Un  día, un mensajero trajo la noticia que Prólox esperaba desde hacía mucho tiempo. Algo que podría cambiar su vida de ganadero para mejor: “un  general persa iba a alojarse en su aldea durante un viaje al frente por la guerra”. Prólox podría hablar con los guerreros de su escolta y averiguar más sobre sus viajes y aventuras. Por fin  podría conocer a auténticos héroes.

 Un amanecer como otro cualquiera, Prólox fue a coger agua del lago como todas las mañanas, cuando divisó a lo lejos una enorme nube de polvo aproximándose a la aldea. Poco a poco, las siluetas de unos jinetes empezaban a aparecer entre la polvareda. Prólox corrió hacia la aldea entusiasmado: -¡Ya están aquí, ya han llegado!- gritaba. Cuando llegó, la gente ya había salido de sus casas para recibir a sus visitantes.
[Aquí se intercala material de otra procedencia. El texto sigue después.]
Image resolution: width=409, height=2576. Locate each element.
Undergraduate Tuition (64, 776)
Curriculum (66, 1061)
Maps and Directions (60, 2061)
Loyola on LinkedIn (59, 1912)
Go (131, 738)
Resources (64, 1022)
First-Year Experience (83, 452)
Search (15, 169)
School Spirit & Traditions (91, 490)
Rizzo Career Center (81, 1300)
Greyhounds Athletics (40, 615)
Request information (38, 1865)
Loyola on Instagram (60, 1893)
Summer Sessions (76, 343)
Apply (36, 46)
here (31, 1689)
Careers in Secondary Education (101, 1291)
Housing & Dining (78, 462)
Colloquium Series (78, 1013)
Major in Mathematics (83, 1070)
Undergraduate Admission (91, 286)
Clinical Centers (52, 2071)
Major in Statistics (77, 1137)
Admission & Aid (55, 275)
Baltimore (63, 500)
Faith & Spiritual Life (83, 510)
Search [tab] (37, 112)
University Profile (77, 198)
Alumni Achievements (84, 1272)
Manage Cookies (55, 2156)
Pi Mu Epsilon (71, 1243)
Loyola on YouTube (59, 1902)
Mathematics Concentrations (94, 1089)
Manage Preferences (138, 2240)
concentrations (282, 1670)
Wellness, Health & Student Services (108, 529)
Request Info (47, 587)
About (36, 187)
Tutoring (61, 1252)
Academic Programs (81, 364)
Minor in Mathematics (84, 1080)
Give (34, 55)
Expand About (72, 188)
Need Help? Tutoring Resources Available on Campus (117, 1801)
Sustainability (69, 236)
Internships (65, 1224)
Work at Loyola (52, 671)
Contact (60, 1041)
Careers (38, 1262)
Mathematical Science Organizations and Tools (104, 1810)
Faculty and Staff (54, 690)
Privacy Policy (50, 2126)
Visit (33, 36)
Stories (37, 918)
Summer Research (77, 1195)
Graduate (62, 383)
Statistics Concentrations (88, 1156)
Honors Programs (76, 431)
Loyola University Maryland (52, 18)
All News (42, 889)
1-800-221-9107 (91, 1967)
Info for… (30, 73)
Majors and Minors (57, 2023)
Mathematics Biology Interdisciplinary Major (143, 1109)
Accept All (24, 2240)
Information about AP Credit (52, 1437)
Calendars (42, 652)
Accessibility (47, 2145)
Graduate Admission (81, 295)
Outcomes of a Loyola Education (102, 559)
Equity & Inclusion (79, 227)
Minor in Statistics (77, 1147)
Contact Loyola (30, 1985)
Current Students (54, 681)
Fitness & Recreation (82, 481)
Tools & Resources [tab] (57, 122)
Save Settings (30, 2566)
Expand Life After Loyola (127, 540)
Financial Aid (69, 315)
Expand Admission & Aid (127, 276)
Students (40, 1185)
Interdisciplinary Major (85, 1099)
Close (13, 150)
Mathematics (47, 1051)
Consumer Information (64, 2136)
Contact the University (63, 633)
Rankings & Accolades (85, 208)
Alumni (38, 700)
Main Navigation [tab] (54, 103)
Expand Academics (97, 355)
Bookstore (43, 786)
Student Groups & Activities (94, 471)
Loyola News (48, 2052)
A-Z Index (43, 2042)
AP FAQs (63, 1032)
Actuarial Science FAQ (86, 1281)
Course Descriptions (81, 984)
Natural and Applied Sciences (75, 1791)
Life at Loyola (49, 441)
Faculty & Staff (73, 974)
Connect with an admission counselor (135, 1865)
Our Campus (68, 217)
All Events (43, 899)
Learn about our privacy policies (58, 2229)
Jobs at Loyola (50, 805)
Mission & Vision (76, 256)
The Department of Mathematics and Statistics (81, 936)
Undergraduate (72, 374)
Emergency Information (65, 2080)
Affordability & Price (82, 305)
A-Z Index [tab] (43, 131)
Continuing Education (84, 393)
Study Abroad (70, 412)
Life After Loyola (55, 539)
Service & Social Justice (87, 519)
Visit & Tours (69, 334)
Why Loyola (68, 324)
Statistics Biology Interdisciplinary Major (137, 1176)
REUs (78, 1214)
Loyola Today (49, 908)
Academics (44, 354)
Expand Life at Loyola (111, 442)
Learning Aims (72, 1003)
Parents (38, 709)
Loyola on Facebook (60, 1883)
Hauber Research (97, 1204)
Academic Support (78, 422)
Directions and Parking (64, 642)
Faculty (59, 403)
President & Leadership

Poco después, un grupo de soldados a caballo entró por la gran puerta de madera. –¡Soy el general Zairo, del ejército de Persia, y ésta es mi escolta!-, dijo uno de los guerreros, dirigiéndose a los aldeanos. Entonces, un anciano salió de entre la multitud: -Seguidme; os llevaré a la posada para dejar el equipaje- dijo a los soldados. –¿Quién eres tú?- preguntó Zairo. –Yo soy Gondro, el jefe de esta aldea, y  se me ha ordenado alojaros-. Tras decir esto, el anciano les indicó con el brazo que le siguieran y se marchó. El general y su escolta le siguieron montados en sus caballos. Prólox   fue  tras  ellos  disimiladamente.  Los demás  aldeanos se fueron a proseguir sus trabajos. Los soldados se pararon ante un gran edificio de piedra y Gondro llamó a la puerta. Cuando ésta se abrió, los guerreros bajaron de sus monturas y entraron. Prólox les siguió. Cuando entró, se encontró en una enorme estancia llena de mesas, iluminada por la luz que entraba por las cuatro ventanas. El suelo de madera crujía con las pisadas de los guerreros. Las paredes estaban adornadas con pieles de animales. La habitación estaba llena de viajeros de lejanos lugares bebiendo y hablando. –Espero que halla suficientes camas para todos- dijo el general al anciano. –No os preocupéis por el espacio, general Zairo- respondió Gondro, abriendo una de las puertas que había en las paredes, con un pequeño chirrido. –Podéis dejar las armas donde queráis; mis sirvientes las recogerán- dijo el anciano.  –Estáis en vuestra casa-. Y haciendo una reverencia, se fue y cerró la puerta.

 

Los soldados se quitaron sus cascos, arcos y espadas y los dejaron en una de las mesas. Después se sentaron. Entonces, Prólox se acercó a ellos. –¿Quién eres?- preguntó uno de los guerreros. –Soy  vuestro sirviente, señores- mintió. Y diciendo esto, cogió las armas de los soldados y las dejó en una de las habitaciones. Cuando volvió, prestó atención a la conversación de los guerreros:

-“…Sí, los jonios son unos temibles rivales, pero no lo suficiente para derrotarnos.- Dijo uno de ellos.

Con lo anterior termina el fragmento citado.